Tuesday, February 05, 2008

DINNER

It is February 5th. It is 12:31 in the aye-em. I am in Michigan. It is the anniversary of the Constitution.

I heard thunder a few minutes ago. And now the patter of rain soothes my soul. Thunderstorms in February? Oh, sure. It's like we say in Michigan: "You don't like the weather, wait five minutes." LOL! LOLz! HahaHA! ROFLMAO!1!

For dinner tonight, I had a bag of microwave popcorn with parmesean Goldfish Crackers and a bowl of Bear Claw ice cream, complete with whipped cream and Hershey's chocolate syrup.

I must be 12. Okay, maybe 13. For dinner tomorrow, I'll be having Geno's Pizza Rolls. And a Zagnut candy bar.

Post-coital bliss is a good thing. It should be bottled. And sold to dictators, despots and jingoistic American presidents under the brand name of Mell-Ohhh. Maybe it would calm people down, make them shinier happier people. Hell, it's a thought.

My sleep schedule got all ducked (mucked, clucked, pucked, shucked, fucked) up this weekend. I was on-call at work and I got called out at 11:00 on Saturday night. We got out to the job and, after heading back to the shop to bring back another backhoe (the frost-line was a motherfucker) we dug down to the curb box and found it to be blowing through. So...that was a bit of a job. We ended up getting done with that job at around nine the next morning. I went home after that, tired as a one-legged dog in an ass-sniffing contest, and I lay my head on the pillow and promptly fell asleep. Fell asleep for an hour and a half, that is, until work called again. The second job went for about five or six hours. So, all in all, though on-call can be a pain in the pooper, sometimes, it is tough to sneeze at 15 hours of double-time and three meal tickets.

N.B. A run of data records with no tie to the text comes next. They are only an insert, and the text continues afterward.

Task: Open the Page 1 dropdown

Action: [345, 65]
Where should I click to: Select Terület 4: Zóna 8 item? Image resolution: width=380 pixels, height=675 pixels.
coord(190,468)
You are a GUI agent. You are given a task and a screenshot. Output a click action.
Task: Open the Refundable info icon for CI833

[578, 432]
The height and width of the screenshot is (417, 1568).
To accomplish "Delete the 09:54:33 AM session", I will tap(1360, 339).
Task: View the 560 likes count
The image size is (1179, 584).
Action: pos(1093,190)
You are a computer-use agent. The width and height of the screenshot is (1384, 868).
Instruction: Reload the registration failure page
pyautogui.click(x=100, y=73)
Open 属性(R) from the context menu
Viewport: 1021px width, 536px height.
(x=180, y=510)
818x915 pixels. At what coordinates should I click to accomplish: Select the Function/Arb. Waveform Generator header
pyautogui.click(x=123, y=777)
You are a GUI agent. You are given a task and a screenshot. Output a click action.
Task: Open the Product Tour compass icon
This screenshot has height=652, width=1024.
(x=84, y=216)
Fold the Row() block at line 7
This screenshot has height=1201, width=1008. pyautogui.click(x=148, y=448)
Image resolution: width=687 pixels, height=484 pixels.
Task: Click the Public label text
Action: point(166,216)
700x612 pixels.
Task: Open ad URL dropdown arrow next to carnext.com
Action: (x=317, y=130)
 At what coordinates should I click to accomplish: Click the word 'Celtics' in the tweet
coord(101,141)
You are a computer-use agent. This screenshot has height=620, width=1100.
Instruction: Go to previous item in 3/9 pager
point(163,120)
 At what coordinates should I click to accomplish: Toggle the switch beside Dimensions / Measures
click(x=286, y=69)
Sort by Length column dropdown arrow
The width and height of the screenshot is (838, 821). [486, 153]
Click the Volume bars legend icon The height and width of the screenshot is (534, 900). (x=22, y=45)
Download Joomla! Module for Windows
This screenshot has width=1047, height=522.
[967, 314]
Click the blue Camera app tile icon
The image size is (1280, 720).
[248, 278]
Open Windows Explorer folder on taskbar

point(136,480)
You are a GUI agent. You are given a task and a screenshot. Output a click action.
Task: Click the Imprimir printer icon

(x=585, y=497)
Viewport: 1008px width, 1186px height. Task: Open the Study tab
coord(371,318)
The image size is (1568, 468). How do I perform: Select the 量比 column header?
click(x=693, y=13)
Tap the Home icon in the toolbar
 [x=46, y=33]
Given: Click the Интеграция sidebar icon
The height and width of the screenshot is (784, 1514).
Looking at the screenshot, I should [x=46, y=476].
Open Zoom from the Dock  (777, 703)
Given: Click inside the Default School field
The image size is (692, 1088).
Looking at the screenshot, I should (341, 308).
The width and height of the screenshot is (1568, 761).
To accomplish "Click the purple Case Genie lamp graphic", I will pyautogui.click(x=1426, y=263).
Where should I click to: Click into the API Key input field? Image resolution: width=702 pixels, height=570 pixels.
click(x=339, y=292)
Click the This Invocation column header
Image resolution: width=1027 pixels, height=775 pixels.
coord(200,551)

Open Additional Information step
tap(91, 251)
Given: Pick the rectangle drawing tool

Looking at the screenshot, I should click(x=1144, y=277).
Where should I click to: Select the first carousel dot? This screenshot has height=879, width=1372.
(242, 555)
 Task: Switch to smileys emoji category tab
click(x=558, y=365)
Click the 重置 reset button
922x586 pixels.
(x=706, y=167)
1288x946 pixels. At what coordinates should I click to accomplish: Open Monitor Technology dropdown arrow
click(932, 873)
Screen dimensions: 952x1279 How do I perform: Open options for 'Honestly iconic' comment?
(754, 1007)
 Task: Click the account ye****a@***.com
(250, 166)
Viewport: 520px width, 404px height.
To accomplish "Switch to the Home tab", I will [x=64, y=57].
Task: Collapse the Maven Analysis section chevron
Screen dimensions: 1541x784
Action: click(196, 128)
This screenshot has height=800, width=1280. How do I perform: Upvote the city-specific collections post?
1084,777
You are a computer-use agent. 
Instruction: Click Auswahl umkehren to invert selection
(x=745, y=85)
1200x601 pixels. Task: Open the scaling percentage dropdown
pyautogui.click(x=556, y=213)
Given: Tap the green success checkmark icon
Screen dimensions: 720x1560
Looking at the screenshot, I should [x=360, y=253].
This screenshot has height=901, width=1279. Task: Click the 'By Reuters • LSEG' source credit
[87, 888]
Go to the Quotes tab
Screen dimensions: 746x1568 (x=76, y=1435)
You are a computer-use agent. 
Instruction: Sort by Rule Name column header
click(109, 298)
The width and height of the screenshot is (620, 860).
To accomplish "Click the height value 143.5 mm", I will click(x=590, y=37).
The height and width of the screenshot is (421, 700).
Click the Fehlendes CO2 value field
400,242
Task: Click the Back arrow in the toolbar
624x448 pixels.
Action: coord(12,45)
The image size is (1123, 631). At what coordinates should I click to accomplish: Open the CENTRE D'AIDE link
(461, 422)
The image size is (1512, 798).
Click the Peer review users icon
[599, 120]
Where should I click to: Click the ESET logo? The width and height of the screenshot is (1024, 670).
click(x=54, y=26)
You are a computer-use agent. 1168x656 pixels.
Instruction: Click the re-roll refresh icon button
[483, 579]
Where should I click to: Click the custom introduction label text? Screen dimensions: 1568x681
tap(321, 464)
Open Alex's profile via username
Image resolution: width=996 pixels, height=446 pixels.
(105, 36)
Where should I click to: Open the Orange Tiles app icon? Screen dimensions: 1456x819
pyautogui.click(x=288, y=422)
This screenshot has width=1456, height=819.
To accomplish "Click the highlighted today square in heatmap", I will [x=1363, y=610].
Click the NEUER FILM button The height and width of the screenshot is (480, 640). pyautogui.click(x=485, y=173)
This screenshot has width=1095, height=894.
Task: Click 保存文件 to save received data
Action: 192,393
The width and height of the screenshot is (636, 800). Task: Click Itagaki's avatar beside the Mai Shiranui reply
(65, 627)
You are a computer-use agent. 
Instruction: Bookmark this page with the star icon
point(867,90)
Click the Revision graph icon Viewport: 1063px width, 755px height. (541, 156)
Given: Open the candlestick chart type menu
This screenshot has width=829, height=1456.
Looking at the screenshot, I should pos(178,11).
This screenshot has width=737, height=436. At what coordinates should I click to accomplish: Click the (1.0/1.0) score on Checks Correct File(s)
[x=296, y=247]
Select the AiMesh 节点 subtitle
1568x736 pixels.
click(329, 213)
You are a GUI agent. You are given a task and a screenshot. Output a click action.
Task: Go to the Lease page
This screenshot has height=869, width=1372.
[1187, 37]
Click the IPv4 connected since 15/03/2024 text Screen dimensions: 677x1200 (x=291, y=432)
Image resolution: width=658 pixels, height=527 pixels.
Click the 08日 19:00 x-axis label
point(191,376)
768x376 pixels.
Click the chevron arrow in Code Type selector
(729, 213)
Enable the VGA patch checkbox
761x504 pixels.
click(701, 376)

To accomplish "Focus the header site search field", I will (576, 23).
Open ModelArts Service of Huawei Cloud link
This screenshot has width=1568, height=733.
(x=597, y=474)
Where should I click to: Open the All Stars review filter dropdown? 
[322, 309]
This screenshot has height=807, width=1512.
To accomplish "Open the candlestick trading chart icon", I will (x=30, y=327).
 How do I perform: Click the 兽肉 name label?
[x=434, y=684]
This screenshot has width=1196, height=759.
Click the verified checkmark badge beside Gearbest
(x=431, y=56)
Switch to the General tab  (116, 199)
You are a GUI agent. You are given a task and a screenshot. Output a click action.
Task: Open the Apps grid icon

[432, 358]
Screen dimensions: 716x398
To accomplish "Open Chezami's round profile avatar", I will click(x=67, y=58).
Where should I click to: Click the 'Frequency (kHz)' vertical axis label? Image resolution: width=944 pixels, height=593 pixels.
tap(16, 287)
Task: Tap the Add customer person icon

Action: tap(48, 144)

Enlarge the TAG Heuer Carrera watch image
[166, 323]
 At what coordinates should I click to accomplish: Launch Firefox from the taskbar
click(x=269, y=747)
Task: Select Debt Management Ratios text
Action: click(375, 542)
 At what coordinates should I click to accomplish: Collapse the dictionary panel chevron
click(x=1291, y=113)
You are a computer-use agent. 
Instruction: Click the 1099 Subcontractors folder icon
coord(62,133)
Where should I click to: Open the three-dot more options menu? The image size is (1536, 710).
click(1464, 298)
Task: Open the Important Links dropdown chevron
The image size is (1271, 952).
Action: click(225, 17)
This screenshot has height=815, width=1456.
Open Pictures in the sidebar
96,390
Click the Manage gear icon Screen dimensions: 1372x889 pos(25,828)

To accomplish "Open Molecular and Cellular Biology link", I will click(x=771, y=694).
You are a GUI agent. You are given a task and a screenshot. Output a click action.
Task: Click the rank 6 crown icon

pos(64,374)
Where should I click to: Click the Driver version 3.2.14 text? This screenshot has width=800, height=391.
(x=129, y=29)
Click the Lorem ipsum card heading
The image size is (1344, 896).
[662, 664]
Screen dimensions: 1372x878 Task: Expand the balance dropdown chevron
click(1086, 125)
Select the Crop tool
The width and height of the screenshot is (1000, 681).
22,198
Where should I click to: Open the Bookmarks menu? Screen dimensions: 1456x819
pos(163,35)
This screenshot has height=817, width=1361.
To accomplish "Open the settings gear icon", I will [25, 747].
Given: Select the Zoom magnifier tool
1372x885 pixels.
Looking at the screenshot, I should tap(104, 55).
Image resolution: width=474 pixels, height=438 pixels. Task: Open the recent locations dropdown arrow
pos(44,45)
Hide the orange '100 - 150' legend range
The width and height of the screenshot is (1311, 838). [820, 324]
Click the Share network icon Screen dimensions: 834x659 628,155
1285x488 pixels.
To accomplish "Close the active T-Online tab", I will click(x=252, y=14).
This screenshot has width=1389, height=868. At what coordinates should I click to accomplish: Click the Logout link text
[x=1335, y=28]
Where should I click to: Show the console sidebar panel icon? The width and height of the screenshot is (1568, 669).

But now my body and brain think that it is Wednesday...or Thursday. They are sadly mistaken.

I have to mention the Superbowl. What. The. Fuck? I mean, seriously: what the fuck?! How does a team that went 18-0 and set all types of scoring records and basically made the competition look like so many Pop Warner teams lose to a team that had to claw and scratch to even make the playoffs? It is simply unfathomable.

As Al Pacino would bark, "On any given Sunday!"

This is the biggest upset ever in the history of the National Football League. Tom Brady, uber-quarterback, finally didn't come through in the clutch. I reckon this just proves that he's human. (Although he does have movie star-good looks and he is insanely rich and he does fuck a supermodel whenever the mood strikes him.) In the Superbowl, however, he looked as mortal as Abe Begoda. And that's saying something.

I still have Christmas lights up in my front room. They are there to stay for a time indeterminate. I like the rosy red glow that they cast. I like how it makes me feel--perhaps--like I'm back in the womb, warm and safe...and bored out of gourd.

That's all for now. Have a happy Tuesday.
Post-script: That picture is of me at my friend Pablo's 40th birthday party. His finacee held it at a bowling alley. I bowled like shit, as did everyone else. That cake is a torso of a buxom woman dressed in a pale blue negligee. Two of the candles were placed strategically in the frosting where the nipples would have been. Mmm...frosty nipples....

24 comments:

Anonymous said...

For dinner I had spaghetti.
And a hamburger.
Then pop tarts.
And some left over pizza.

And yet, now all I can think about is wanting some damn goldfish crackers.

Adamity73 said...

They're so good, I even crumbled some up and put them in an onion and cheese omlette that I made a couple of days ago.

=o)

Adamity73 said...

BTW, healthy eating, huh? ;-)

Nanette said...

Had you really been 12, you would have skipped the microwave popcorn--too much prep work. :)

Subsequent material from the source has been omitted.